# The data:
########################################

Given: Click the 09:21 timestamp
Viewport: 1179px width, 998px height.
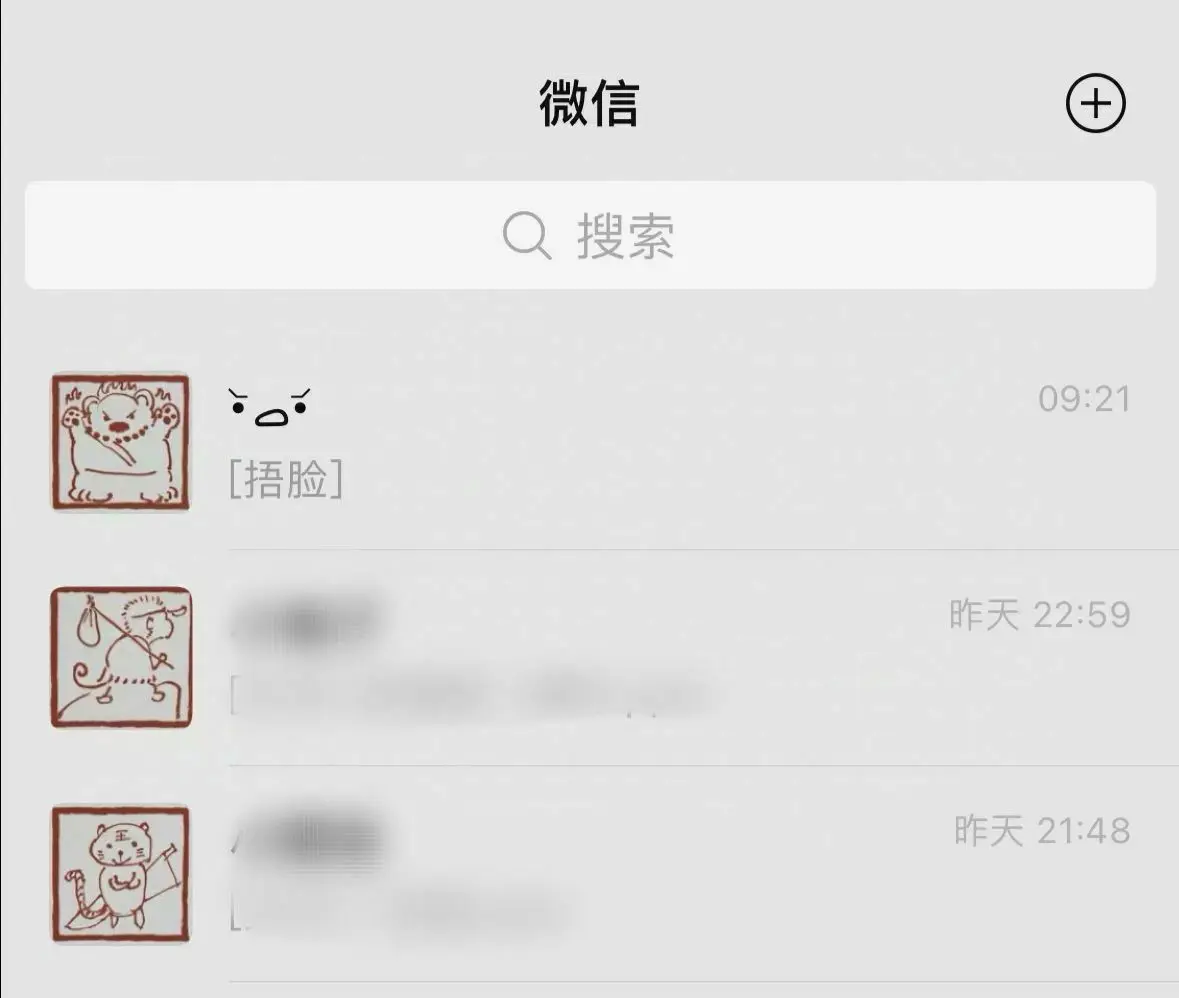Looking at the screenshot, I should [x=1084, y=399].
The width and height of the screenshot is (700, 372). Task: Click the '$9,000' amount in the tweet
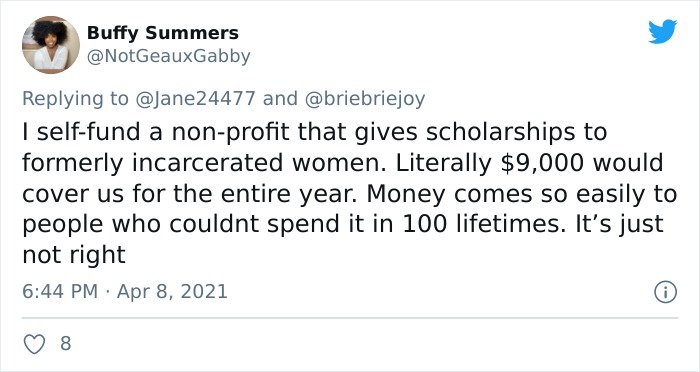point(542,163)
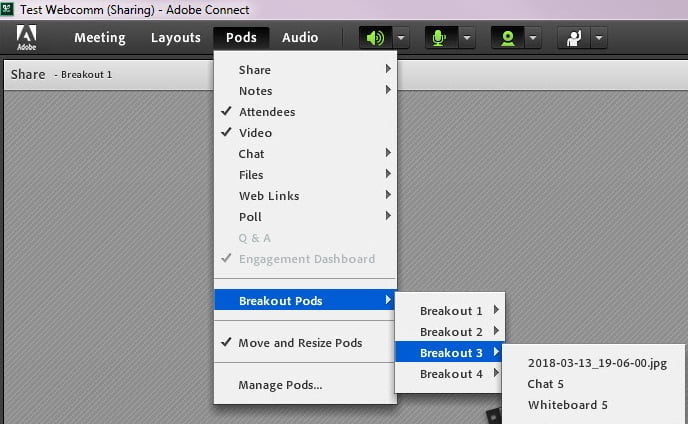Click the green microphone icon
688x424 pixels.
439,38
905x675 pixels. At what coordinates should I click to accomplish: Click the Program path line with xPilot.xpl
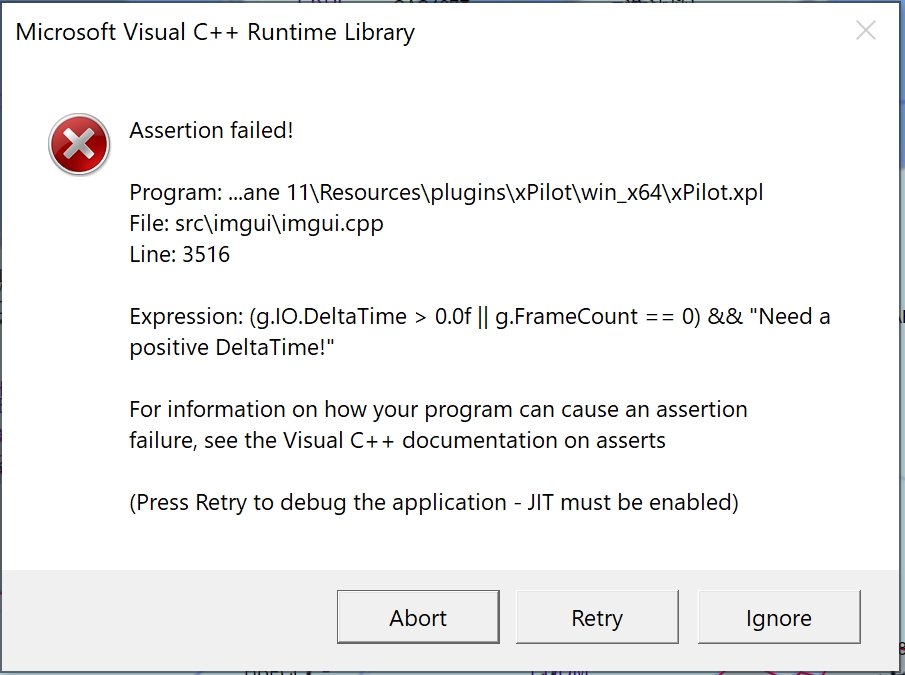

########################################

# Task goal:
Every line above should be returned word for word, with the pictures left behind.

# Task response:
Given: Click the 09:21 timestamp
Viewport: 1179px width, 998px height.
Looking at the screenshot, I should [x=1084, y=399].
The width and height of the screenshot is (700, 372). Task: Click the '$9,000' amount in the tweet
point(542,163)
Click the green microphone icon
688x424 pixels.
439,38
905x675 pixels. At what coordinates should I click to accomplish: Click the Program path line with xPilot.xpl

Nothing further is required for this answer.